He had not risen by late morning, when Caulaincourt, looking distraught, climbed out of a barouche from Paris. The Duke hurried towards the mezzanine apartments, and bumped into Napoleon's chief valet.

‘I've got to see the Emperor straight away !'

‘But he's asleep ...'

‘I don't care! Wake him, Monsieur Constant, wake him!'

As the valet didn't dare do anything so familiar, Caulaincourt burst into the room and roughly shook the sleeping man until he opened his hooded eyes and sighed, ‘Ah! Caulaincourt...'

Very unkempt, his complexion yellow and puffy, the Emperor struggled to sit up on his pillows, then sat down on the edge of the mattress, his feet on the little stepladder that he used to climb into bed. Constant ran over to him, put his ugly red slippers on his feet and helped him into a dressing-gown. Caulaincourt explained his unhappy mission; he described how Tsar Alexander had changed his mind on learning of the defection of the 6th Corps, how he had rejected the regency that he, unlike the other sovereigns, had until then supported, and now joined the rest in demanding an abdication pure and simple, and exile - but the Emperor was barely listening, for he could think only of Marmont, the Duke of Ragusa, whose loyalty he had never doubted.

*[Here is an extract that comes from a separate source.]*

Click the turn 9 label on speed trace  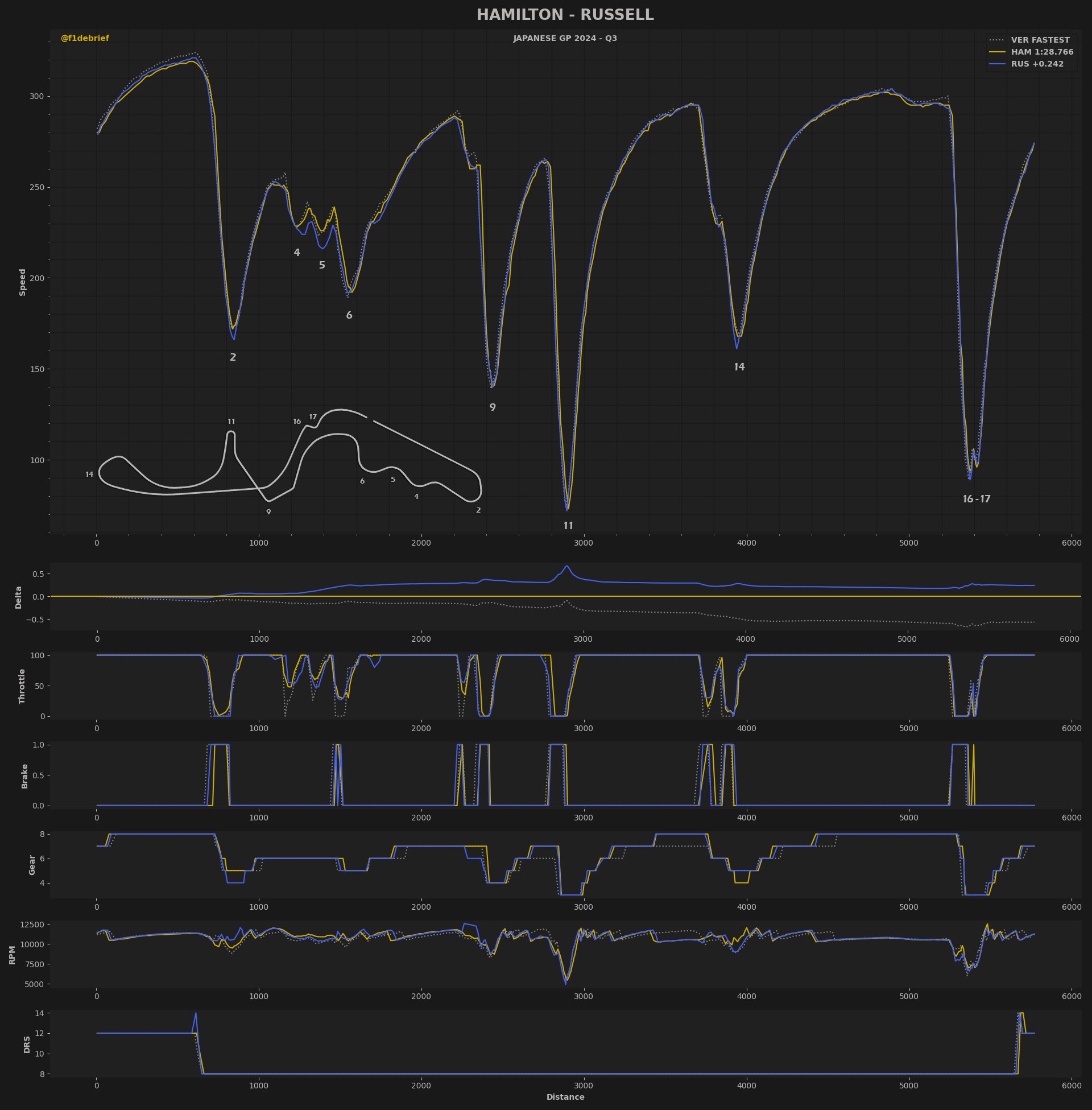click(493, 407)
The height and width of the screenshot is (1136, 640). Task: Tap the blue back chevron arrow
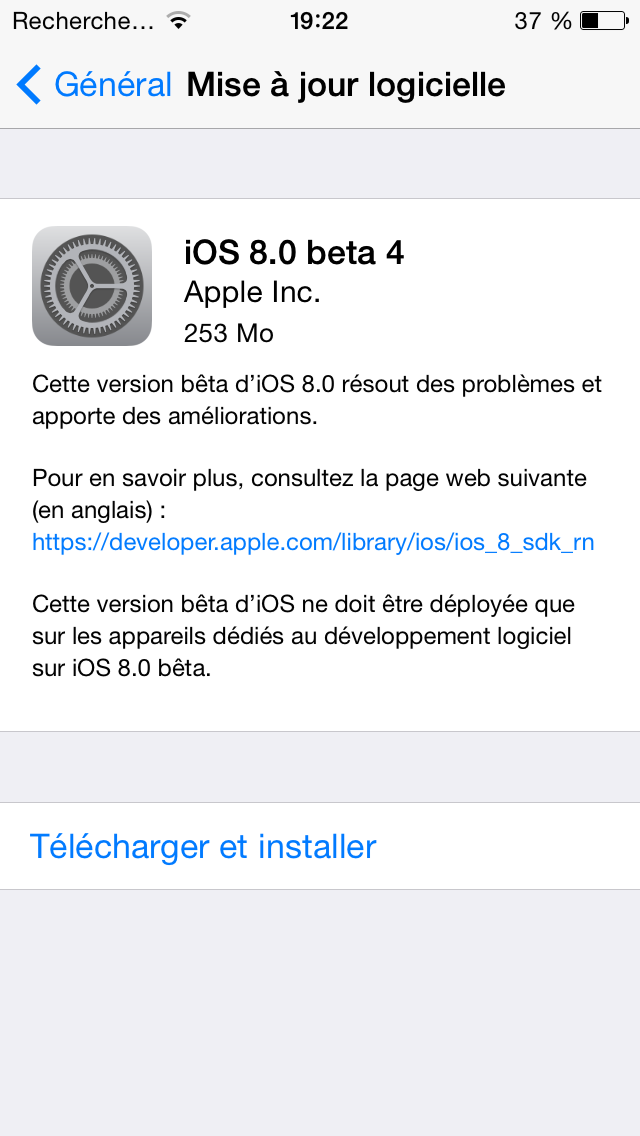pos(29,85)
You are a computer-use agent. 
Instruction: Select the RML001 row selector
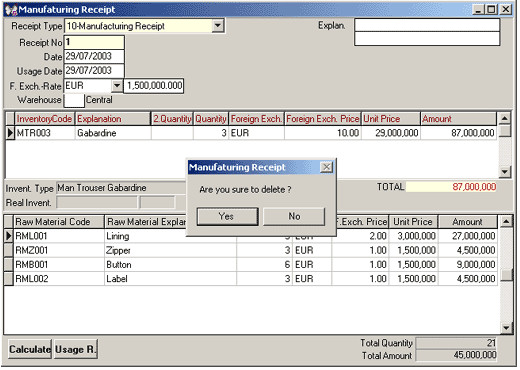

‘Marmont!' he said. ‘Deserting in the face of the enemy! And when did he do it? fust as our victory was certain! He is trampling the national cockade underfoot to wear the mark of the traitors he has been against for twenty-five years! Who could have believed that of him? I loved him, Caulaincourt, he was a man with whom I have broken bread, a man I dragged from poverty, a man whose fortune and reputation I made! The ingratitude of it! He will be unhappier than I, you'll see.'

‘Talleyrand did everything in his power to make him abandon us.'

‘Talleyrand? For him, betrayal was a means of escape. His role was written for him. He knew I wanted to stop him, but what interest could the others have in betraying me? And it's those I have raised highest who are leaving me first: within the year, Caulaincourt, they will be ashamed of having yielded rather than fighting, of having been handed over to the Bourbons and the Russians!'

Caulaincourt told the Emperor that Talleyrand had sent Marmont his old aide-de-camp from Egypt, Montessuy, dressed as a Cossack, to persuade him. Montessuy had flattered the vanity of the Duke of Ragusa, showing him that by deserting with his army he alone could spare the pillaging of Paris and consolidate peace in Europe. The Marshal had signed an agreement with the allied staff, but upon learning that the Emperor was abdicating in favour of his son, and that the regency was possible, he changed his mind and returned to Paris in Ney's coach to plead his own case to the foreign sovereigns. Alas, he had entrusted the army to his generals; in his absence they had carried out the original plan and delivered their regiments to the enemy.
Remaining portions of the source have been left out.